Tammy filled my glass again. “No please,” I said. “I’m on my way to a Board Meeting.” But there it was, refilled.

How interesting it is when lives cross like this.

Tammy Snow, not the blonde, was actually raised by Bea and spent her childhood in Montauk. I might have seen her out at the Surf and Sand once, on a tricycle. She said it is hard to go to the Seaside now, which is why they prefer to hang out at Nick’s, because her grandmother is gone and the place is sold.

“She was an extraordinarily beautiful woman,” I said.

“Yes, she was,” said blonde Tammy. “To the end.”

“Not around?”

“She passed away three years ago. Came on suddenly. Lived a good long life. Do you remember her husband, Bob?”

“I remember the two of them ran the Surf and Sand for the first fifteen years,” I said. “After that, it was just Bea. I never asked. What happened to him?”

“What I was told was that he wanted to open a bar and restaurant in New Jersey on the seashore there. Bea had hers. He wanted something he would do. So finally he left and he did that.”

Blonde Tammy is on her way to Florida for the winter. She owns a bar in Orlando, called Reilly’s. She’s cut from the same cloth as her grandmother. She’s just leaving off her summer job, which is as one of the manager of a nearby tennis club.

As for Tammy Snow, she has worked at Dave’s Grill for sixteen years. This is probably the most iconoclastic, take-it-or-leave-it restaurants in the town. Right on the waterfront in the fishing village, it announces its policy right on a blackboard where you come in. Actually, it’s not a policy, it’s the rules for customers. No sending anything back, no dogs, no children loose running around, no loud shouting, break the rules and you have to leave, middle of dinner, doesn’t matter, you’re out. The customers love the place.

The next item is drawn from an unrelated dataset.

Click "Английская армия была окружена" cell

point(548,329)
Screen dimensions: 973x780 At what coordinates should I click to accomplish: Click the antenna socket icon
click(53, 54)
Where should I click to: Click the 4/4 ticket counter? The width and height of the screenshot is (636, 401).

Tammy Snow is on her way to New York City to visit some friends, see blonde Tammy off and then it’s back to Montauk. Dave’s is open all year around, although sometimes it isn’t. Depends on Dave. It’s that kind of place.

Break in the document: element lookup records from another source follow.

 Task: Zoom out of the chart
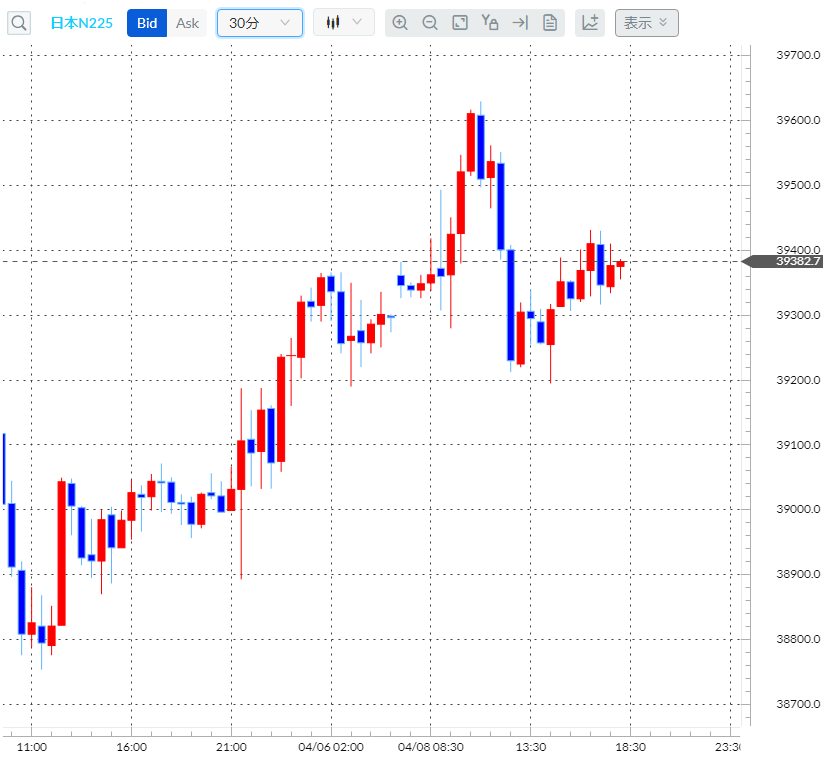tap(430, 22)
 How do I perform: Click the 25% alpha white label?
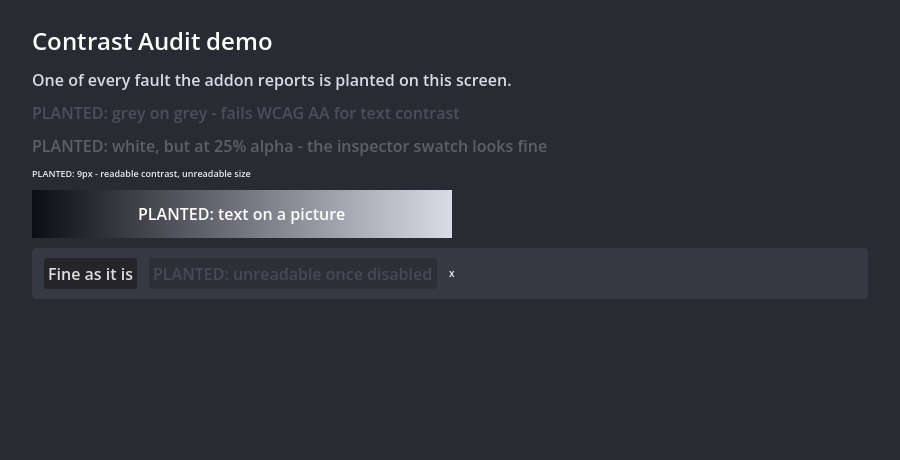tap(289, 146)
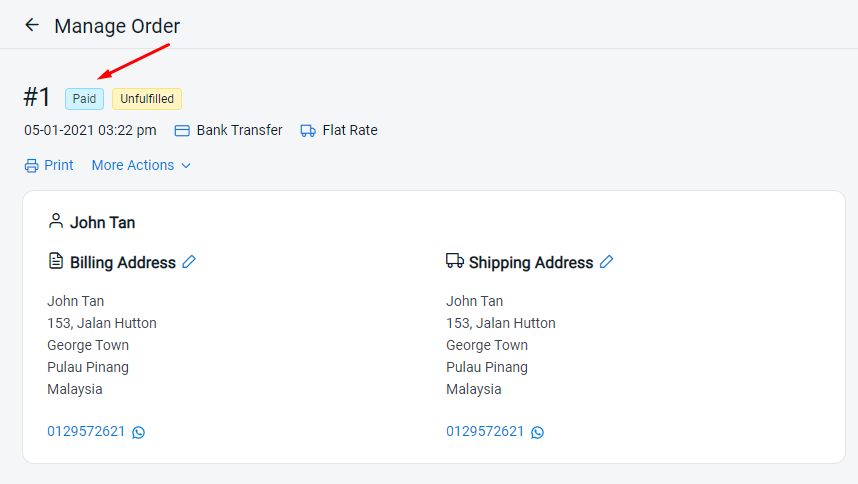Expand the More Actions dropdown
The width and height of the screenshot is (858, 484).
coord(141,165)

I’ve now gone back to my seat toward the front of the Jitney. People are reading the Times, sleeping, looking out at the scenery and now Laura comes by, hawking free snacks and apple juice.

“No, thanks,” I say. “Did you have any champagne?”

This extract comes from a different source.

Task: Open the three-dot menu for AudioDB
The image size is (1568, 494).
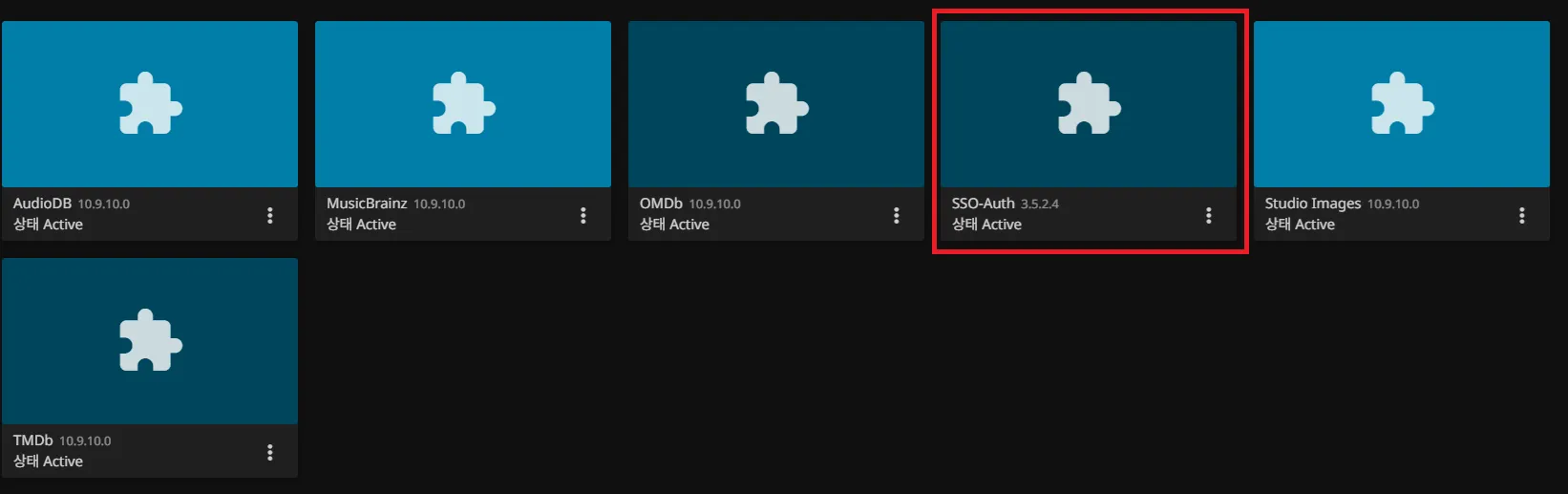Action: pos(270,215)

“Can’t,” she said. “I’m working. But it’s still all a lot of fun.”

One time, when I was 19-years-old and living with my dad and mom in Montauk, a movie crew checked into the Surf and Sand to make a movie in town. I went down there to meet them. I even joined them at script meetings and on shoots where I worked as a helper. I recall, in a scene on the beach with a mad scientist in a tent with testtubes, rattling the tent flap from outside to simulate a storm while he poured concoctions within. It was a horror movie called THE FLESHEATERS and it made quite a stir when it came to a theatre near you a year later. They gave out little squares of sponge that had red powder in it. Just add water and it leaked blood.

The director of the film was Jack Curtiss and the mad scientist was a well known star of that era called Martin Koslick who had quite a resume playing mad scientists because of his creepy German accent.

The Flesheater itself, a huge thing nine feet tall with ten arms and three eyes, rested inside the garage in the back of the Surf and Sand. For shoots on the beach where the Flesheater emerged from the sea, they’d put it in the back of a flatbed truck and march it through town.

Blonde Tammy has just come up the aisle with the last of the Champagne. She’s filling my glass once again. Nobody even notices.

“That’s IT!” I say. “Absolutely it! This is a board meeting I’m going to.”

And she’s gone. We are now passing the remains of the 1964 World’s Fair in Flushing. Soon there will be a skyline. Gotta go.